== RECORDS PROVIDED ==

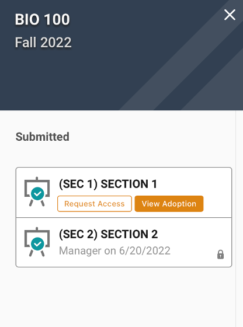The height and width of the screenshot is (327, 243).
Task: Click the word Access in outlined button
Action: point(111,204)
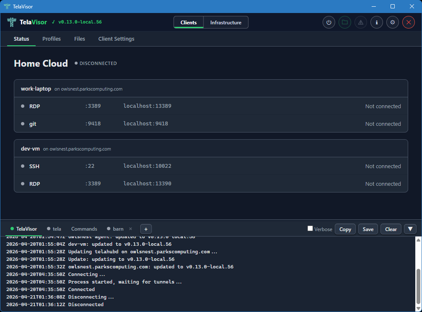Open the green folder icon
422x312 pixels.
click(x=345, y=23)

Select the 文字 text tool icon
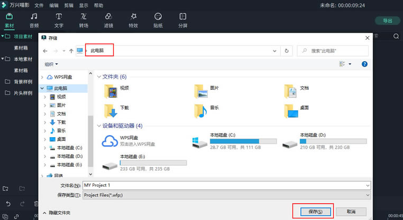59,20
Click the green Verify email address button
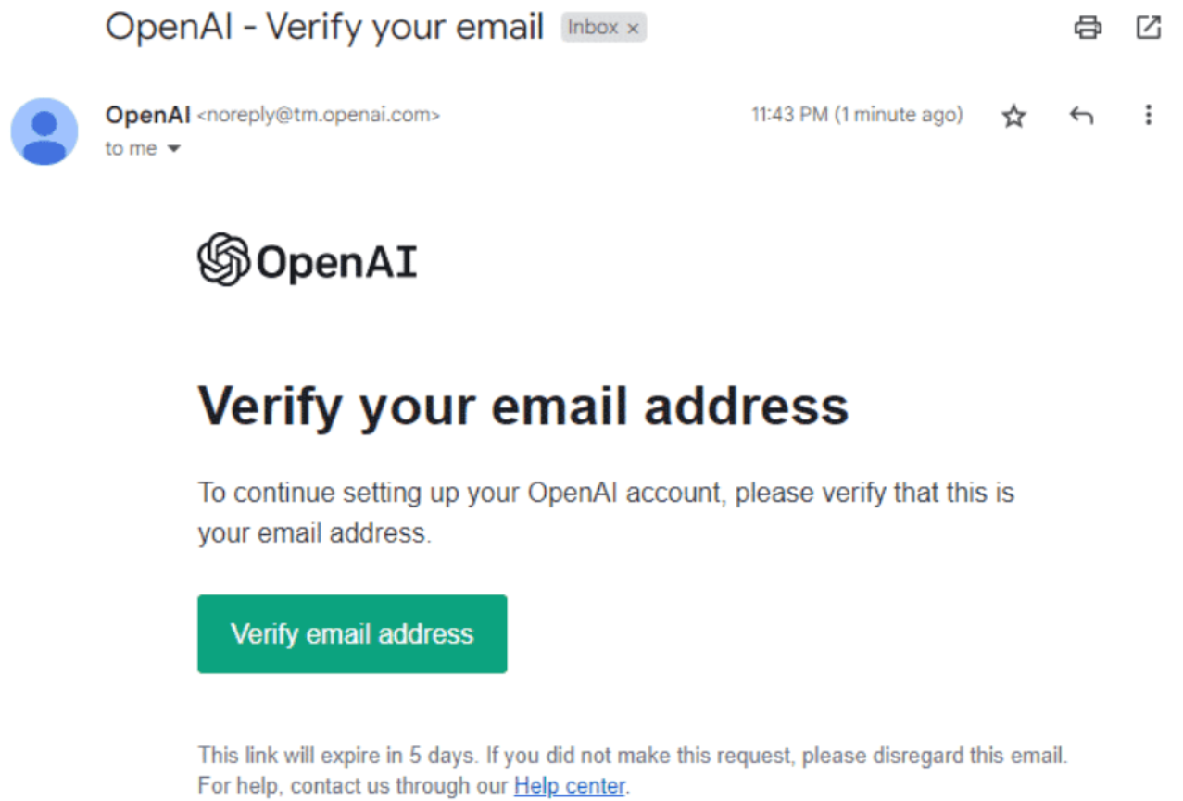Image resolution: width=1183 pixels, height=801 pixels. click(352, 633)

===
== RECORDS PROVIDED ==

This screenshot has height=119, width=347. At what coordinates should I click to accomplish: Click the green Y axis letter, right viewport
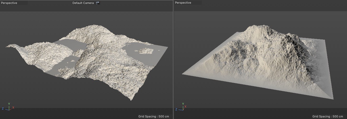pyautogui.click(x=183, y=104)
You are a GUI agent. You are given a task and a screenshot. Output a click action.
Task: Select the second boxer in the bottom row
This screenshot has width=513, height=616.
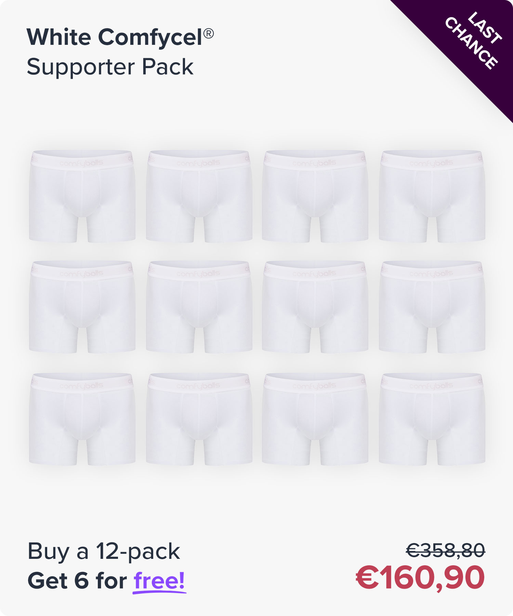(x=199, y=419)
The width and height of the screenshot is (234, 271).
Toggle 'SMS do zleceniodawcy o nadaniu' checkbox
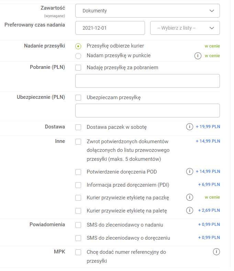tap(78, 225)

===

**SET PROBLEM**
Return the entries from the line containing "The height and" through the line containing "Image resolution: width=1183", inclusive, word for word, omitting the pictures.

**TASK RESULT**
The height and width of the screenshot is (327, 243).
Task: Click the word Access in outlined button
Action: point(111,204)
Open the green folder icon
422x312 pixels.
click(x=345, y=23)

Select the 文字 text tool icon
59,20
Click the green Verify email address button
Image resolution: width=1183 pixels, height=801 pixels. click(352, 633)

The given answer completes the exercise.